A significant challenge during the acquisition process stemmed from South Africa's stringent regulations, which impose a 20% cap on foreign ownership of broadcasting licences. To meticulously address this, MultiChoice devised and implemented a novel corporate structure involving the creation of a new independent entity named LicenceCo. This new entity is now the sole holder of MultiChoice’s critical broadcasting licence. Under the carefully designed arrangement, MultiChoice maintains a 20% stake in LicenceCo’s voting rights, while simultaneously securing a more substantial 49% economic interest. The remaining ownership of LicenceCo is strategically allocated to historically disadvantaged persons (HDPs) and other prominent South African entities, including Phuthuma Nathi, a long-standing empowerment partner, and the MultiChoice Workers Trust. This innovative ownership structure proved instrumental in securing the crucial endorsements from both the Independent Communications Authority of South Africa (ICASA) and the Competition Tribunal, regulatory bodies that had previously stipulated conditions for the takeover.

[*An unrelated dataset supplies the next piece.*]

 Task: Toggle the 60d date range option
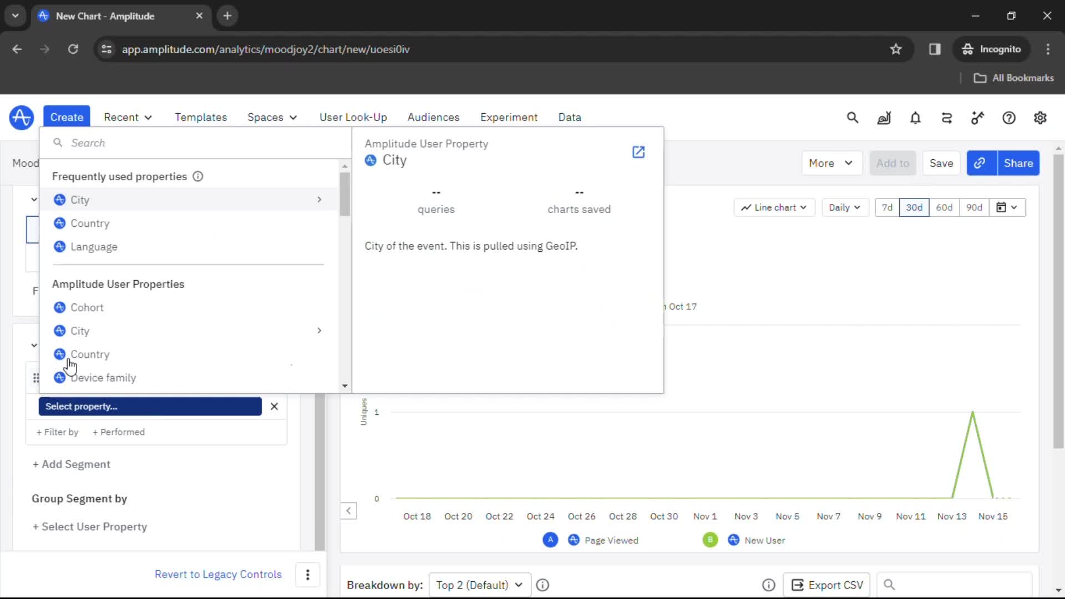(944, 207)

The acquisition is poised to deliver multifaceted benefits to various stakeholders. MultiChoice has formally committed to robust job protections for its workforce, substantial investments in the development and promotion of local content, and a concerted effort towards enhancing supplier diversity initiatives within South Africa. Furthermore, an extraordinary dividend totaling R1.375 billion is anticipated, with specific portions earmarked for distribution to Phuthuma Nathi and other South African shareholders, underscoring the deal’s economic advantages for domestic entities.

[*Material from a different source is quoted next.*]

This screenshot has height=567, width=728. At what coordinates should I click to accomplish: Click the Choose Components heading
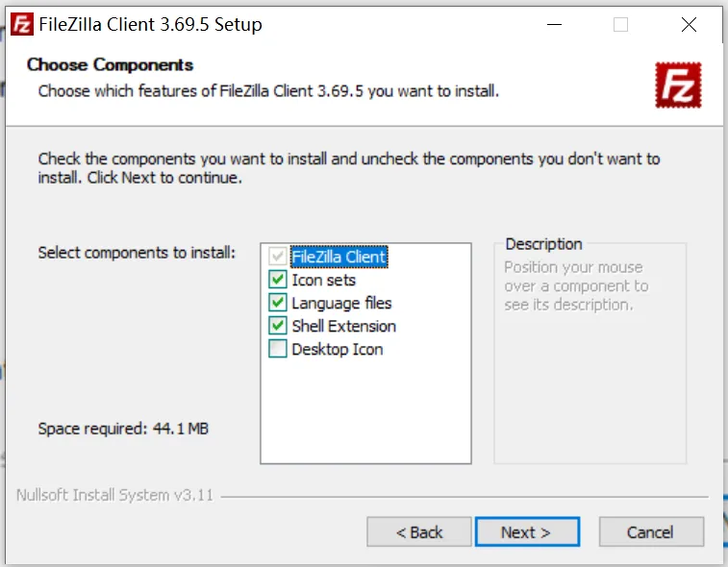pos(110,64)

For Canal+, this strategic acquisition represents a pivotal moment, cementing its status as Africa’s preeminent pay-TV operator. The merger effectively combines Canal+'s already formidable presence in French-speaking African territories with MultiChoice’s established dominance across English-speaking markets. This powerful consolidation results in the formation of a true continental media powerhouse, a crucial development in an era characterized by escalating competition from global streaming giants such as Netflix and Amazon Prime Video, alongside MultiChoice’s own streaming service, Showmax.

Beyond the immediate commercial implications, the deal also signifies a broader, evolving trend within Africa’s media industry. It highlights how local regulatory frameworks are progressively adapting to strike a delicate balance between encouraging vital foreign investment and safeguarding domestic control over national assets. For South African regulators, the resolution represents a judicious compromise: it facilitates the infusion of fresh capital and global expertise into the broadcasting sector while simultaneously preserving national broadcasting sovereignty through the mandated HDP ownership rules.

Jacques du Puy, the CEO of Canal+, previously articulated his conviction that the merger would profoundly "strengthen Africa’s media landscape" and significantly expand access to a more diverse range of content across the entire continent. Concurrently, MultiChoice’s leadership has consistently framed the acquisition as an essential maneuver to ensure sustained growth and competitiveness within an increasingly challenging and dynamic market environment. With the acquisition now fully complete, Canal+ is set to commence the intricate process of integrating MultiChoice’s extensive operations. Throughout this integration phase, regulators and various stakeholders will diligently monitor the combined company’s adherence to its commitments regarding local content production, employment protection, and the critical issue of consumer pricing stability.